Ski de poudreuse a Val Thorens

Saison de ski 2020-2021, le virage vert

Article publié par Annie Barbaccia du journal Le Figaro et publié le 2 octobre 2020.

Saison de ski 2020-2021, le virage vert
La prochaine génération de dameuses Prinoth fonctionnera à l’hydrogène.

Saison de ski le virage vert

Zéro émission de C0² sur les pistes à l’horizon 2037, tel est l’engagement pris par Domaines skiables de France (DSF), la chambre professionnelle de 238 opérateurs de remontées mécaniques et domaines skiables, soit la quasi-totalité des terrains de glisse des cinq massifs français. Cette neutralité carbone constitue le premier des cinq volets – «climat et énergie», «eau et agriculture», «biodiversité», «paysages» et «déchets» – de la charte environnementale établie par DSF sur fond de réchauffement climatique.

Cette charte verte ne tombe pas du ciel. En novembre 2019, DSF en avait déjà annoncé la couleur pour avril 2020. La crise sanitaire l’aura juste retardée de quelques mois. Ce n’est finalement pas plus mal. Après les premières grosses chutes de neige et à deux mois du lancement de la saison de glisse 2020-2021, elle n’en suscitera que plus d’intérêt auprès des autorités gouvernementales. «Nous sommes la première profession à prendre cette initiative», affirme Alexandre Maulin, le président de DSF, reçu en début de semaine au ministère de la Transition écologique.

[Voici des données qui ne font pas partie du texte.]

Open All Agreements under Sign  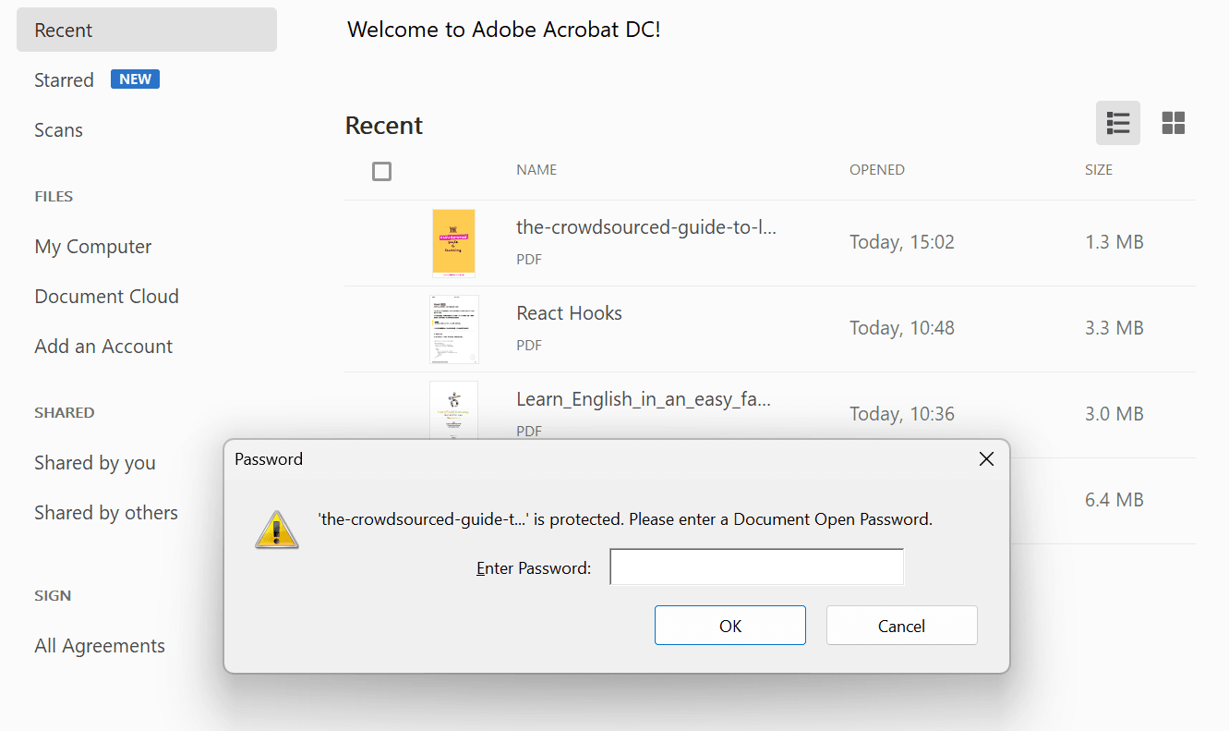pos(100,646)
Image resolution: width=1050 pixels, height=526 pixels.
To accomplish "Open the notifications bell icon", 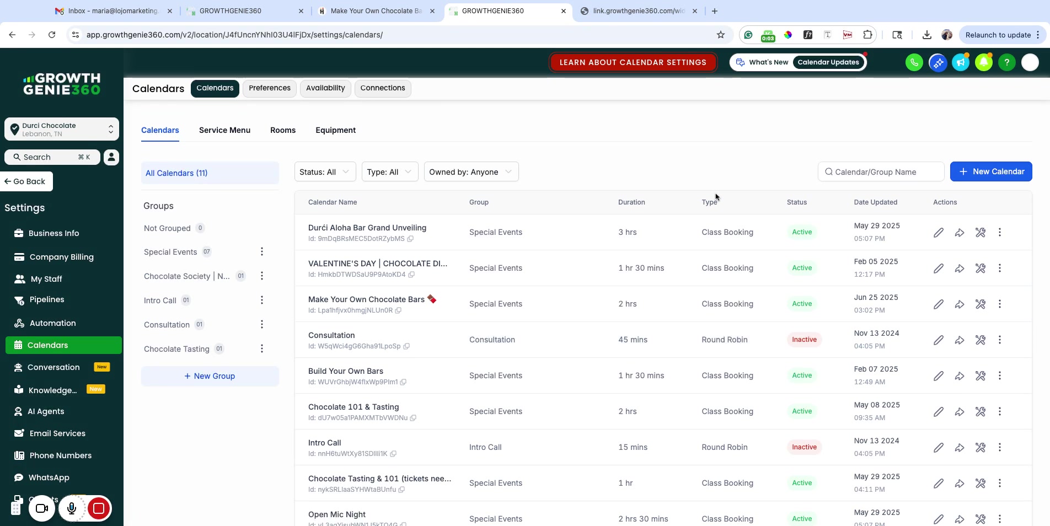I will [x=983, y=63].
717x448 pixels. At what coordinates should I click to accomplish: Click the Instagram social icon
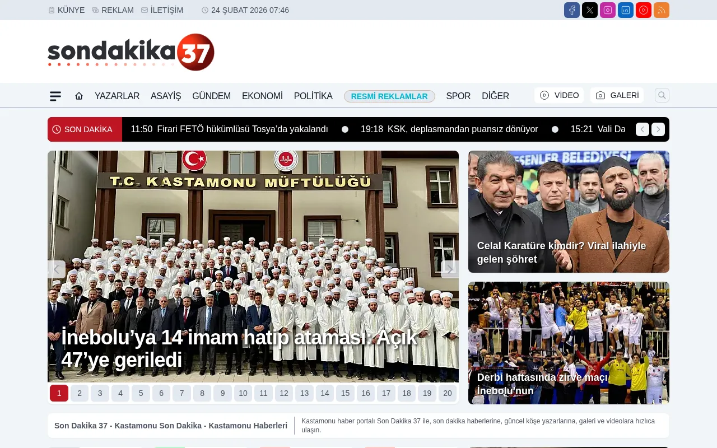coord(607,10)
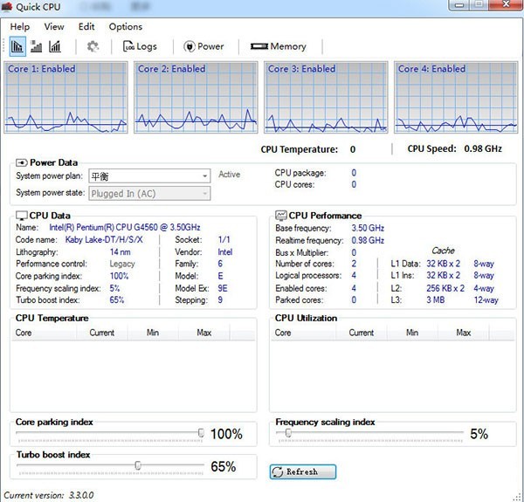
Task: Open the Logs viewer from toolbar
Action: (x=140, y=46)
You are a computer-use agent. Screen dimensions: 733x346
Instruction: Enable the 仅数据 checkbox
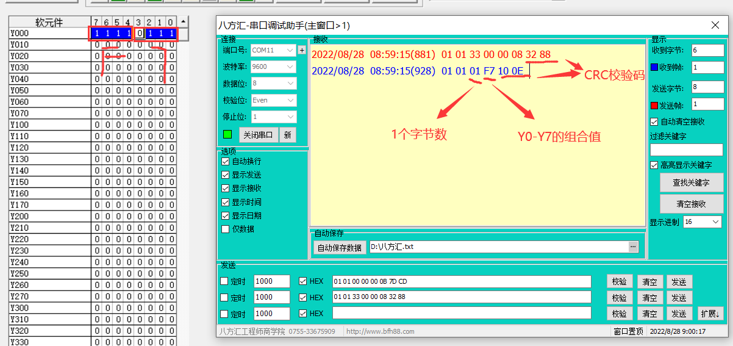point(226,229)
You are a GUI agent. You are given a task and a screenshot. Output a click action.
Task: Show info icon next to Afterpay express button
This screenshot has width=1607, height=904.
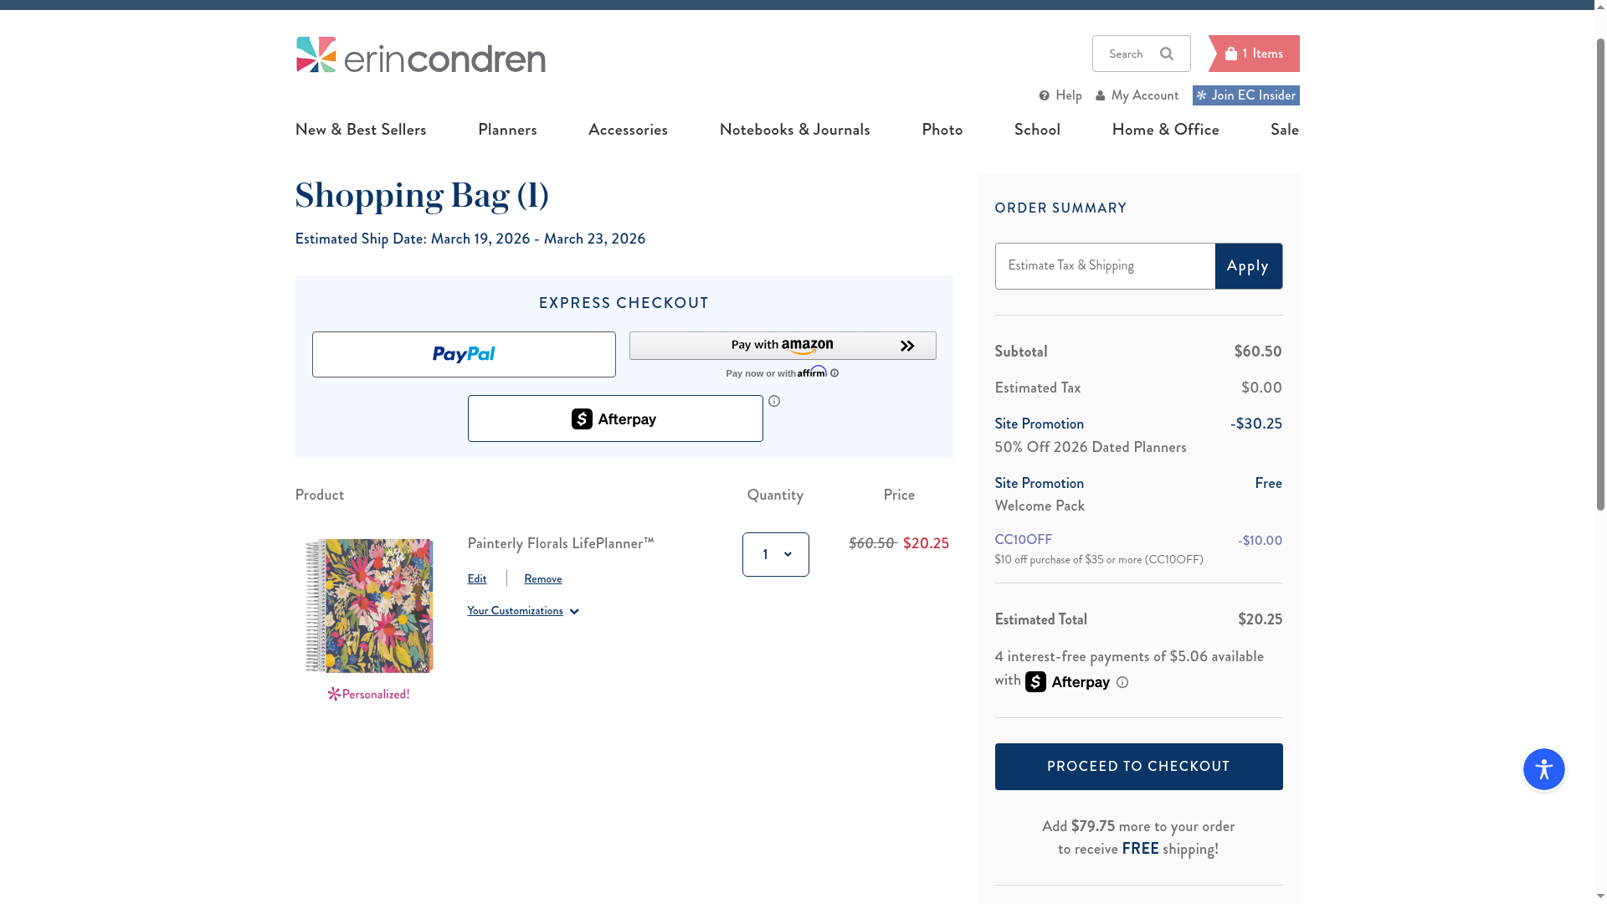tap(774, 401)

La France possède le plus vaste terrain de glisse de la planète

C’est aussi le meilleur moment pour sensibiliser le public, à commencer, bien sûr, par les skieurs. «Nos engagements correspondent aux attentes des clients, souligne Alexandre Maulin. Selon les enquêtes de satisfaction réalisées l’hiver dernier sur une quarantaine de domaines, plus d’un tiers des skieurs se dit intéressé par le respect de l’environnement dans les stations». En piste donc pour quelques explications, un brin techniques parfois pour le profane mais d’autant plus étonnantes qu’elles balaient souvent certaines idées reçues. 94% des émissions de CO2 viennent des dameuses

Saison de ski le virage vert

Actuellement, seulement 2% des émissions de CO2 sont dûes aux enneigeurs si souvent décriés – «En France, on a la chance que l’électricité soit décarbonée à 95%», rappelle le président de DSF. Quant aux remontées mécaniques, elles ne génèrent que 4% de ces émissions. Mais tout le reste, soit 94 %, vient des dameuses. Dans ce cas, question provocatrice, pourquoi ne pas supprimer le moquettage des pentes et skier tout terrain, comme avant, dans les années 1960 ? Après tout, le style le vintage c’est tendance…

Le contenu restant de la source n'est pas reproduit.